The doctoral thesis of Olli-Pekka Hätinen, MSc, provides crucial information about one potential gene therapy candidate for cardiac diseases, VEGF-B, and highlights issues that must be taken into consideration when developing new therapies. It also introduced a step-by-step method for the isolation of endothelial cells from the porcine heart that offers new possibilities in the emerging fields of genomics, transcriptomics, cell and tissue studies in cardiovascular medicine and vascular biology.
Cardiovascular diseases are responsible for over one-third of all deaths in developed countries. Most of the patients recover from the primary complications of myocardial infarction, but later develop secondary complications, such as arrhythmias or ischemic cardiomyopathy can cause the death of every second survivor.
Vascular endothelial growth factors (VEGFs) are considered as potentially interesting candidates for novel therapeutic approaches. One of the VEGFs, VEGF-B, has been shown to induce myocardium specific angiogenesis; however, the mechanism behind this finding is far from clear.
VEGF-B increases susceptibility to arrhythmias
In the first study, the researchers concentrated on the arrhythmic effect of VEGF-B and on understanding the molecular mechanisms behind the lethal arrhythmia occurring after a myocardial infarction. They found that overexpressing VEGF-B increased the susceptibility to cardiac arrhythmias and sympathetic nerve sprouting.
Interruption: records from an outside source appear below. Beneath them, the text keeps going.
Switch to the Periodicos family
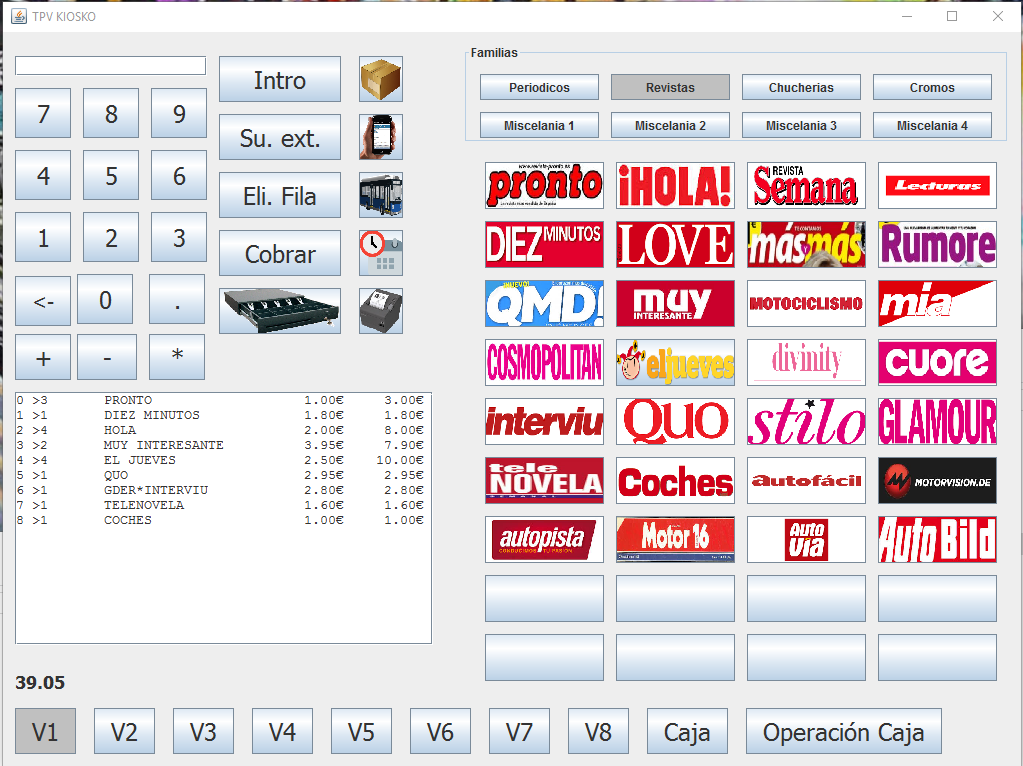Viewport: 1023px width, 766px height. pos(539,88)
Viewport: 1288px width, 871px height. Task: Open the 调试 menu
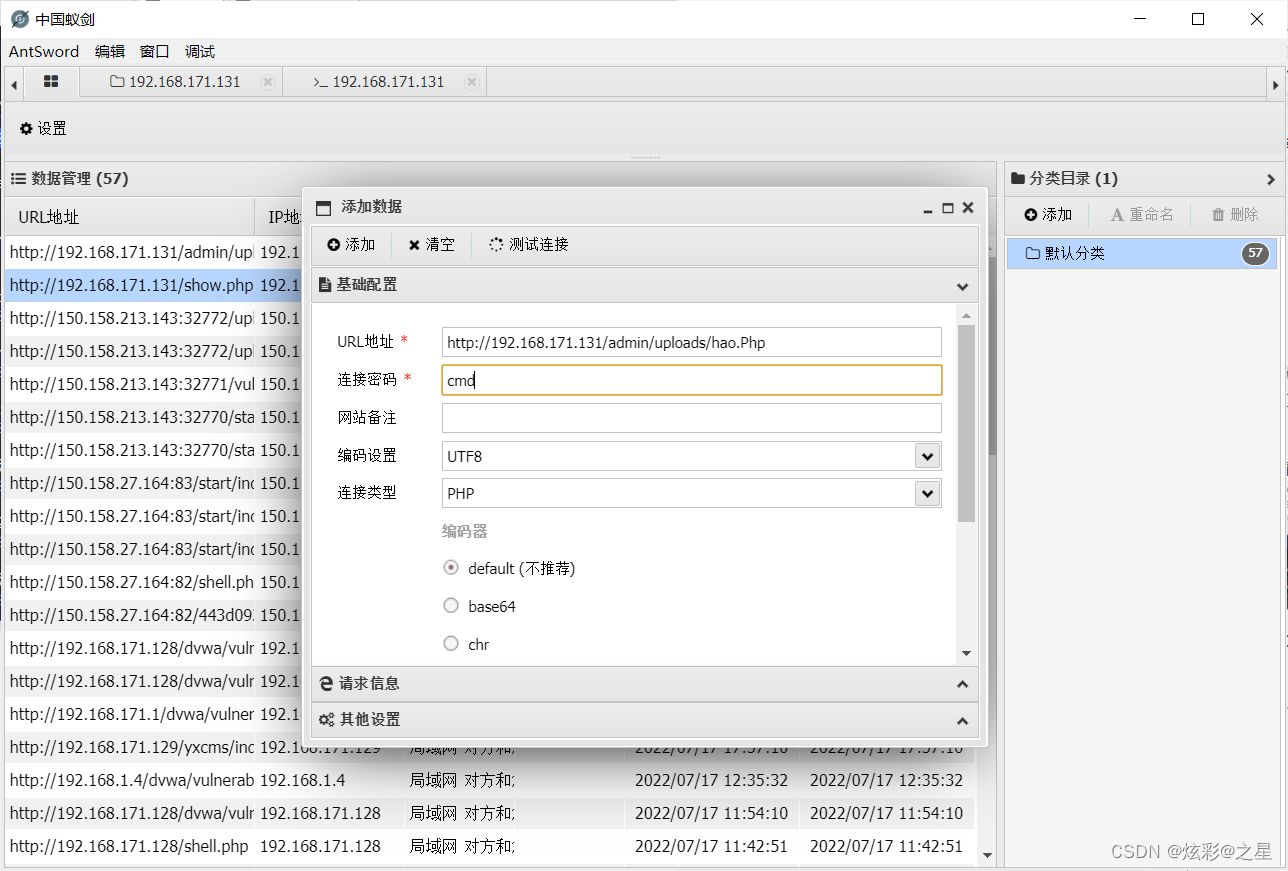(x=200, y=52)
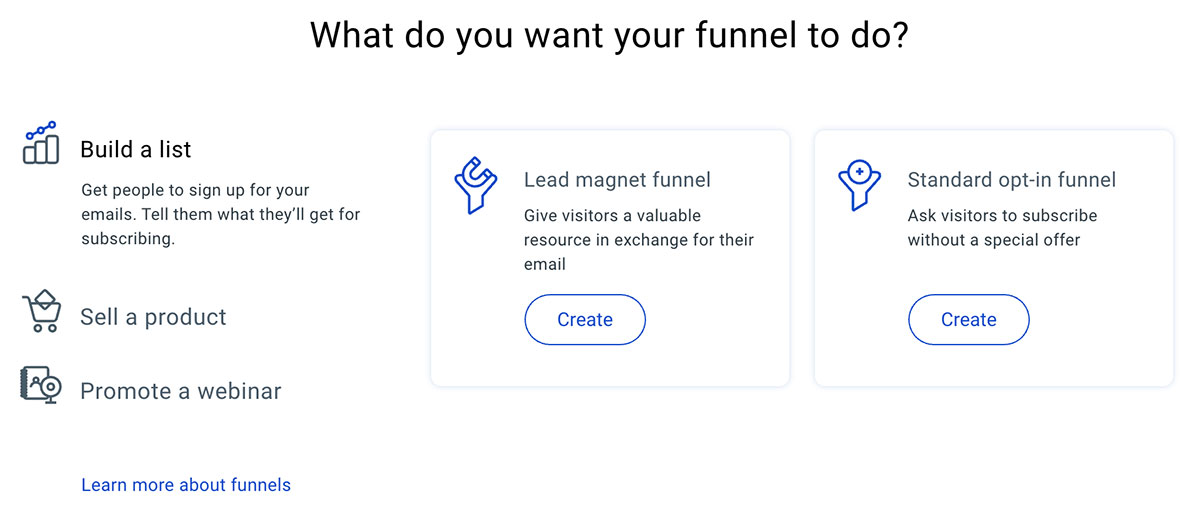Click the 'Give visitors a valuable resource' description
This screenshot has width=1200, height=514.
pyautogui.click(x=639, y=240)
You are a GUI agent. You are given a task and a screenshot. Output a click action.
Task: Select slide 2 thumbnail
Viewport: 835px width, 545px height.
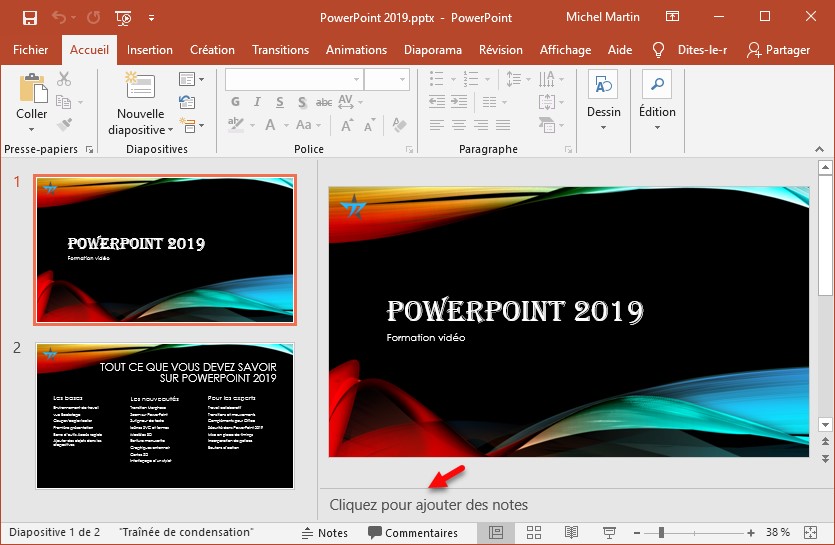click(x=165, y=416)
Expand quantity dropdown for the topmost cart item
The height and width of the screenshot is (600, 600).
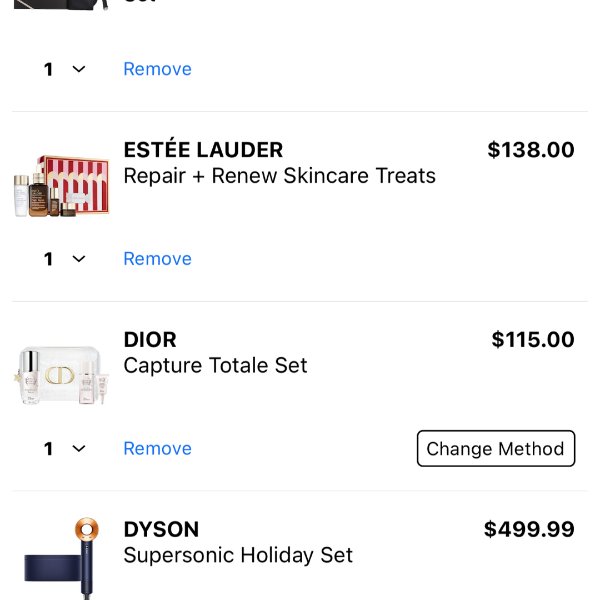click(64, 69)
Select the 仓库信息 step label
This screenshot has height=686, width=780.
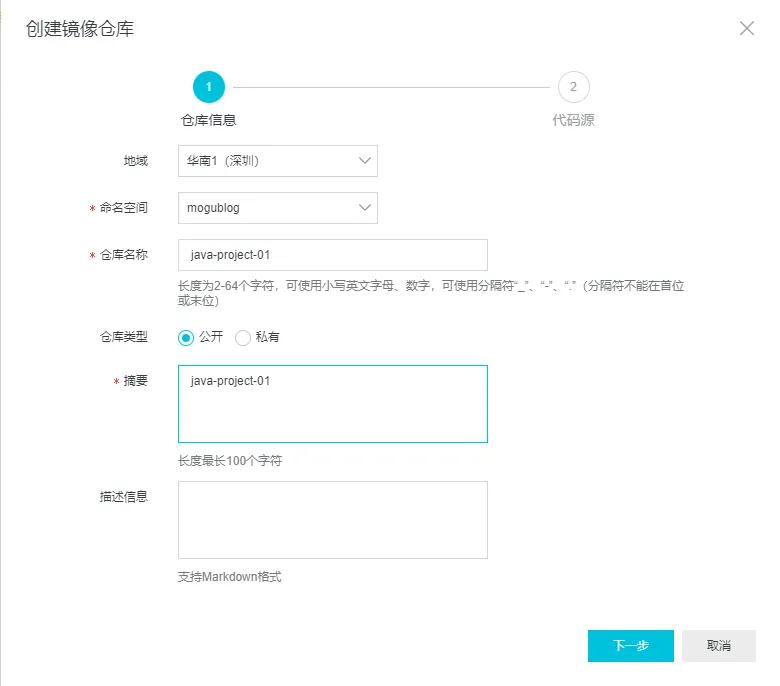[x=208, y=120]
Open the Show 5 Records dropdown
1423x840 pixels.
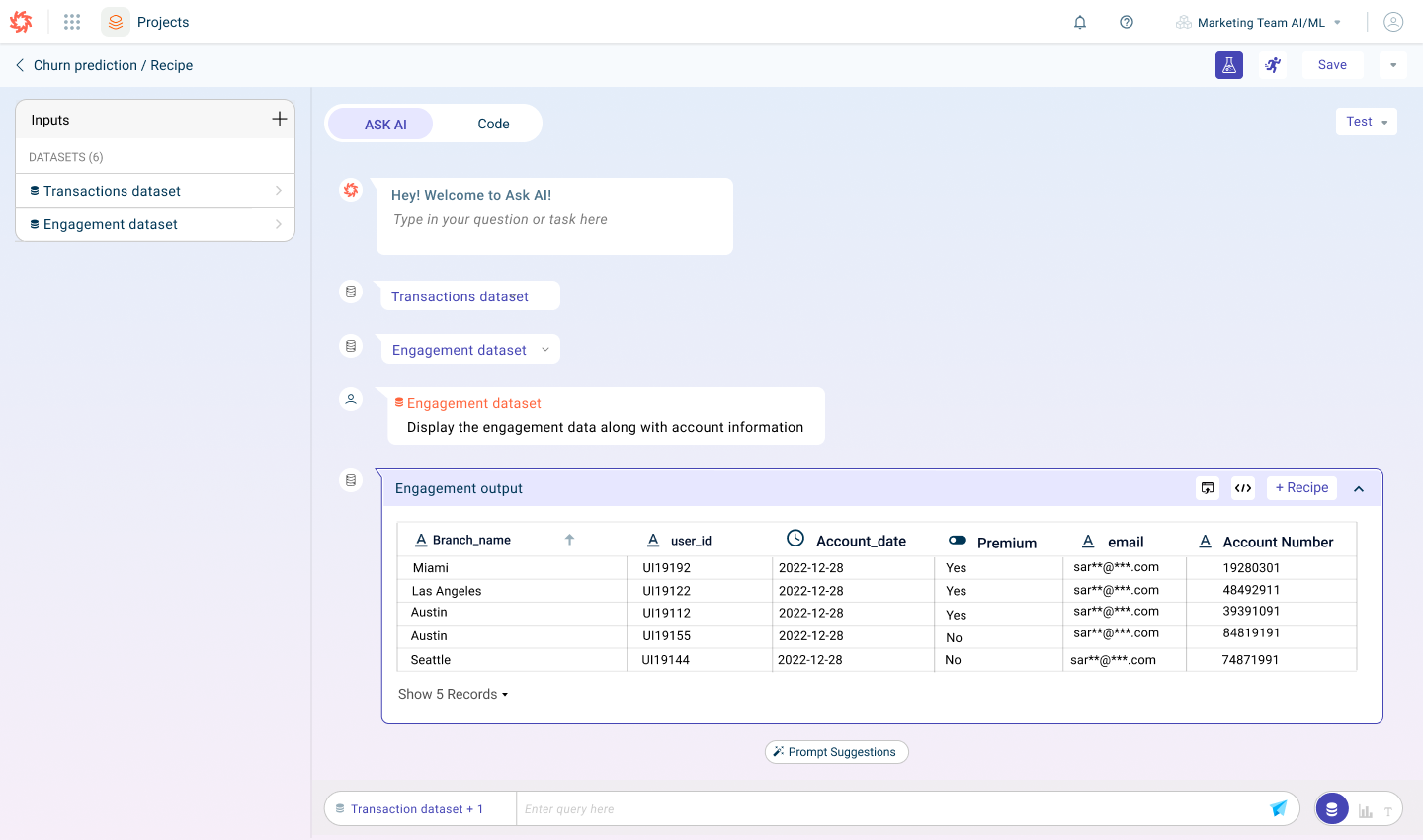click(453, 694)
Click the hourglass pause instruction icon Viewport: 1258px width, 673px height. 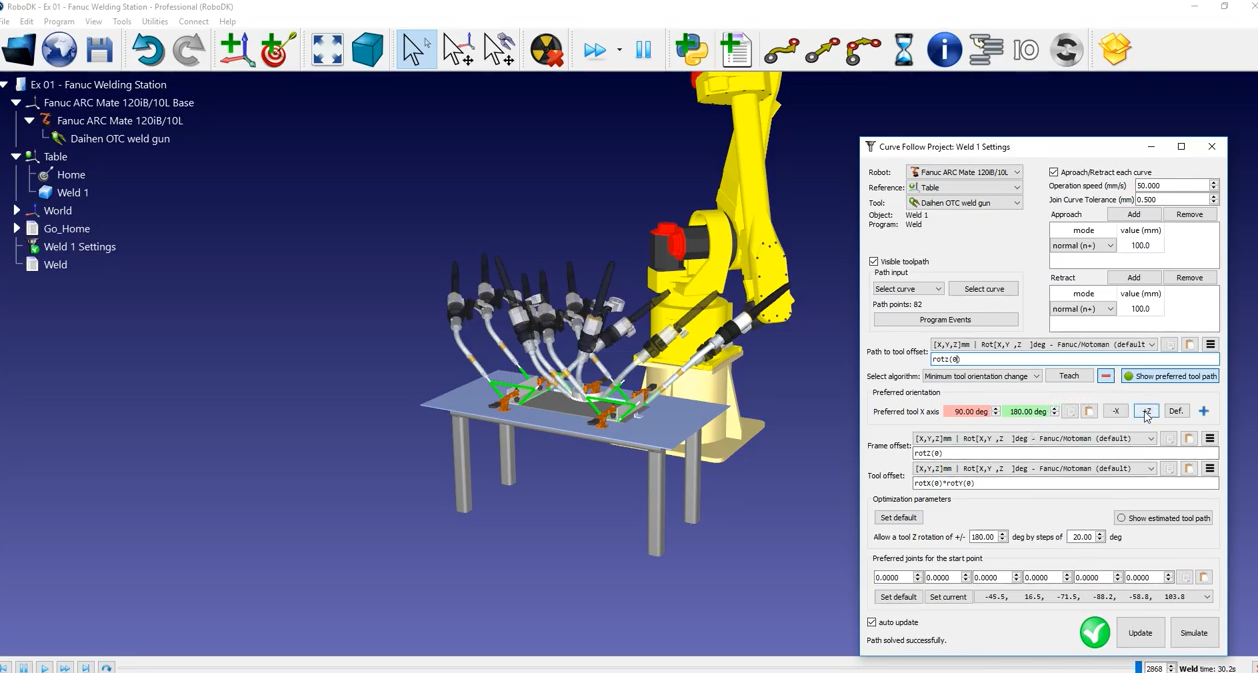pyautogui.click(x=903, y=50)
Primary endothelial cells play a crucial role in cardiovascular research
Pigs are the most frequently used large animals in cardiovascular studies; however, there is no rapid and convenient protocol for the isolation of endothelial cells from pig heart. Previously used methods are time-consuming, causing a change in both the transcription properties and phenotype of the endothelial cells, thus potentially changing tissue-specific properties. A fast isolation protocol was developed that helps to retain these specific properties.
Regulation of nicotine acetylcholine receptors has a role in VEGF-B induced angiogenesis
The third study examined the myocardium specific effect of VEGF-B. It was hypothesized that VEGF-B would induce angiogenesis via the regulation of nicotine acetylcholine receptors (nAChRs). Various experiments revealed that the regulation of nAChRs plays a vital role in myocardium-specific angiogenesis.
The doctoral dissertation of Olli-Pekka Hätinen, Master of Science, entitled Vascular endothelial growth factor B interferes with angiogenesis and the electrical functions of the heart, will be examined at the Faculty of Health Sciences. The Opponent in the public examination will be Professor Heikki Ruskoaho of the University of Helsinki, and the Custos will be Academy Professor Seppo Ylä-Herttuala of the University of Eastern Finland. The public examination will be held in Finnish at Kuopio Campus, Medistudia Auditorium MS302, on 13 June 2020 starting at 12 noon.